‘Never trust an expert.'
This is the motto of my beekeeping mentor, Maurice Lawrence. He worked Leatherwood sites for decades in Tasmania’s South West and knows a thing or two about beekeeping. He tells me he is not an expert and advises against listening to people who claim they are. ‘Experts know nothing’. This is as much as he will give me, so over the years I have had plenty of time to contemplate what he means through my own beekeeping journey.
This is my conclusion, beekeeping is an artform – the more you learn the less you know.
I first opened a beehive in 2002. Alongside Maurice I learnt how to use a hive tool, cracking open the lid, staring into the humming warmth of the hive, bees flying around my head and their sweet unmistakable smell hitting my nostrils - I knew I had found my calling. Like an unexplored landscape a whole new world opened up in front of me and for the next 3 years I immersed myself in an apprenticeship-of-sorts with Maurice and his bees. This was a time before internet and structured beekeeping courses.
Maurice and me 2013
So much of that first year was filled with questions. Maurice was patient and generous in his responses. He knew a lot but not everything and encouraged me to seek information from other beekeepers.
As a new-bee this can be overwhelming and confusing.
Seeking advice from a Master Beekeeper is not the same as seeking advice from other professions - ask 5 beekeepers a question get 10 different answers. Beekeepers are (mostly) self-taught, inventive, resilient, do-ers with an uncanny ability to cut through blowhards. Beekeepers are also hands on and I sometimes wonder whether the bees choose us?
Regardless, there is rarely a ‘right way’ to do anything in beekeeping and the sooner a new-bee embraces this reality, the easier it is to step into the chaos and inevitable mistakes that become a personalised beekeeping-as-artform journey. I also have three other Maurice gems that have become truisms on my personal journey.
‘Bees make you calm.’
Maurice started beekeeping after a rigging accident at the Boyer Mill. Not only did he carry a lasting back injury that forced him out of work, it also left him with a bitterness that he will tell you, had started to eat him alive. He stumbled upon beekeeping when a truckie friend asked for a hand to move some boxes. The boxes were beehives and Maurice quickly learnt there is no point being aggressive around bees! He credits bees with changing his personality for the better, and if you talk to any Master Beekeeper they look for calm, gentle people to work with bees. Bees have their own rhythm and pace. They can’t be forced. At some point everyone gets the opportunity to learn this the hard way. Bees remind us to be present and calm.
‘The bees know best.’
I thought I had killed my bees in my first year as a Beekeeper. After helping Maurice make a split from his apiary, I excitedly brought my bees home. Checking them every morning, I started to wonder whether the position was not quite right and decided to move them 5 metres across my yard. Yep. All the beekeepers reading this know what happens next – the foraging bees returning to the hive went back to the original site and flew around in circles, confusedly landing where the hive was no longer. Meanwhile their hive sat 5 metres away. I thought I had committed mass bee genocide and was sick with worry. Somehow the bees worked it out with minimal casualties and life buzzed along, the bees – and me-surviving that first year to continue a trajectory of mistakes over the past decade.

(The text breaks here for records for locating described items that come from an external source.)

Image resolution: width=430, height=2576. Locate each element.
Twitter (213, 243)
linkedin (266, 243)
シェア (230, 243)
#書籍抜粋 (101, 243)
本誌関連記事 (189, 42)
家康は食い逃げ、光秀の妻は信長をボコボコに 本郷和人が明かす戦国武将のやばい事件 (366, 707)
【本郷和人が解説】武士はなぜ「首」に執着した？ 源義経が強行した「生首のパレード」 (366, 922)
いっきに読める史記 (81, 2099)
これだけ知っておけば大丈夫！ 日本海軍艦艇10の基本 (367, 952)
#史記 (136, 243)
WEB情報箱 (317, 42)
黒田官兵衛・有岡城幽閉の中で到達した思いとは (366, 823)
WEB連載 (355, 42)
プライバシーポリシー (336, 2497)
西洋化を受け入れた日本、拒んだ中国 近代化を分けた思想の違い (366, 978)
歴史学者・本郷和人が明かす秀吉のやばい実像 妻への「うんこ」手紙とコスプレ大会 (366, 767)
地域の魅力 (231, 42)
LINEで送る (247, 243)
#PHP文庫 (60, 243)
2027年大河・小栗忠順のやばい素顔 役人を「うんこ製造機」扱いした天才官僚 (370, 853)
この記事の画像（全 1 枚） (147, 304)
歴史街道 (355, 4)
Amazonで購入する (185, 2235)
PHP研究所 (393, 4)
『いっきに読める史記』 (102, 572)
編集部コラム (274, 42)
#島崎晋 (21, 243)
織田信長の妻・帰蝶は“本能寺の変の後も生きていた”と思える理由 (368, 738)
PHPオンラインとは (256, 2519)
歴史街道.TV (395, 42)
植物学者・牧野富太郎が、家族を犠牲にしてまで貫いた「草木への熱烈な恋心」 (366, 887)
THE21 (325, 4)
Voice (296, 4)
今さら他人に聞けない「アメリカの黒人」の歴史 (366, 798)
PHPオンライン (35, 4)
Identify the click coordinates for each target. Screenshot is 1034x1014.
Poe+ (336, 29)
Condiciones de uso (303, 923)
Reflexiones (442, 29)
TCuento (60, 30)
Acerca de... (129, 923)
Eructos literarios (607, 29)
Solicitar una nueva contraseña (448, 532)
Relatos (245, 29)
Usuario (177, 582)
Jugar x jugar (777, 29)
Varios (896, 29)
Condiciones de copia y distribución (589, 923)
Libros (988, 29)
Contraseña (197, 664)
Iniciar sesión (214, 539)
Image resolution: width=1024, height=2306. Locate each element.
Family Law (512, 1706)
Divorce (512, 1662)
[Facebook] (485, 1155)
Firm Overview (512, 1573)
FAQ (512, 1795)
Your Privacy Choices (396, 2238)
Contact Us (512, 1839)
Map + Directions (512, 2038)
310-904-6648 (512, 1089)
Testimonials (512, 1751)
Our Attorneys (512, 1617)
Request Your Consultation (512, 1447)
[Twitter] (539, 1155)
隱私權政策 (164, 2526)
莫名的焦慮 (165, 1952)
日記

‘It’s one of them things.’
Maurice tells me this whenever I fill him in on my latest failing. I have also come to say this to myself when working my hives. Some days the bees barely register my presence, and on others they ping my veil, buzz angrily around my head and bury their stingers into my gloves, wrists, legs…anywhere they can get a significant hit. On days like this I close the hive back up, apologise and back away. There could be a million reasons why – freshly washed hair, recently laundered clothing, the weather, the time, my mood….a million reasons that I try to eliminate before entering the apiary but in beekeeping-as-artform, nothing is perfect and everything is learning. It’s one of them things.
Maurice recently had a stroke.
As an octogenarian his recovery is slow and I’ve come full circle helping Maurice with his hives once again. Over the years he has always treated me as an equal, spending large amounts of time sharing his knowledge and skills. In 2002 he told me I would be a better beekeeper than him because ‘you know all the plants.’ He still tells me this and I am using his words of encouragement to help others protect pollinators where they are, as they are.
Not as an expert, but as someone who believes the more you learn the less you know.